According to the Mayo Clinic (1), this needs to be the first step in our stress management plan. This makes sense – in any process improvement, the first step is to identify the problem. The same goes with handling stress. We have to figure out what the “problem” or “trigger” is. What sets off your stress response? Is it job pressures, health issues, financial worries? Whatever it is, once we’ve identified our triggers, the next step is to figure out strategies for dealing with them.
2. Get outside.
Now if you’re a wimp like me, getting outside at certain times of the year might not be a very attractive proposition, but on those nice days, being out in nature can improve your mood and reduce stress. The American Heart Association (2) has a great article, 10 Ways To Relax In Nature and Stress Less.If you need some ideas, be sure to check out their link below.
3. Use a technique called reframing.
According to Psychology Today, reframing “is a mental activity that involves looking at a stressor or negative situation and explaining it (realistically and honestly) in a positive or neutral way.” We can reframe, as Dr. Daniel Amen suggests in Change Your Brain, Change Your Life, by writing down the negative thought and turning it into a positive, but we can also use critical thinking skills to look at the problem from various angles.
4. Improve your planning.
Having a plan and sticking to it (as much as possible, anyway) can help us feel we have more control over a given situation. Planning helps us break the larger problem down into smaller parts, which helps us to just take it one step at a time. It can also help us feel more hopeful, as we feel we have some direction. This can be particularly helpful when our stressors are things like finances or work requirements.
One word of caution here though — don’t become so married to your plan that having to deviate from it causes you more stress.

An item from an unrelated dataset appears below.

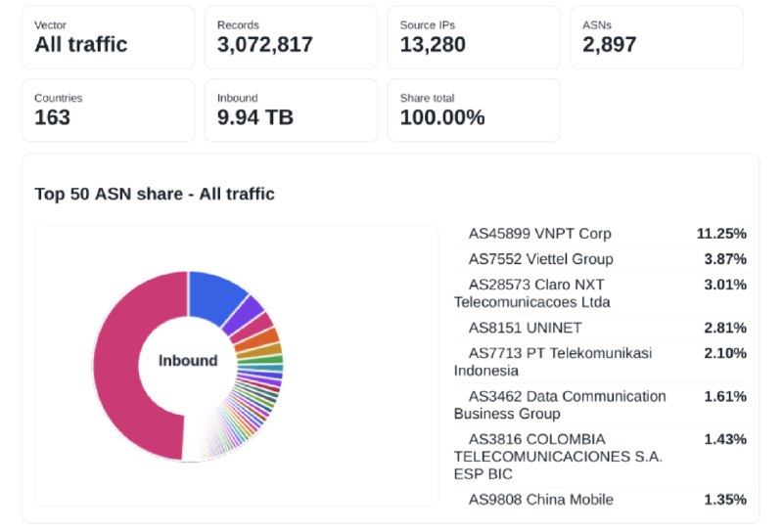783x532 pixels.
Task: Click the purple Viettel Group donut slice
Action: 245,316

5. Learn relaxation techniques.
There are lots of different techniques that have been developed to help us learn to relax. Some of these include deep breathing, progressive muscle relaxation, guided imagery, and mindfulness meditation.
I know that some Christians find the idea of mindfulness meditation to be uncomfortable, or even feel it’s wrong. It has proven benefits for many people though. I personally don’t find anything wrong with using all the tools at our disposal, but I do find that for me, meditation on Scripture is more beneficial than mindfulness meditation.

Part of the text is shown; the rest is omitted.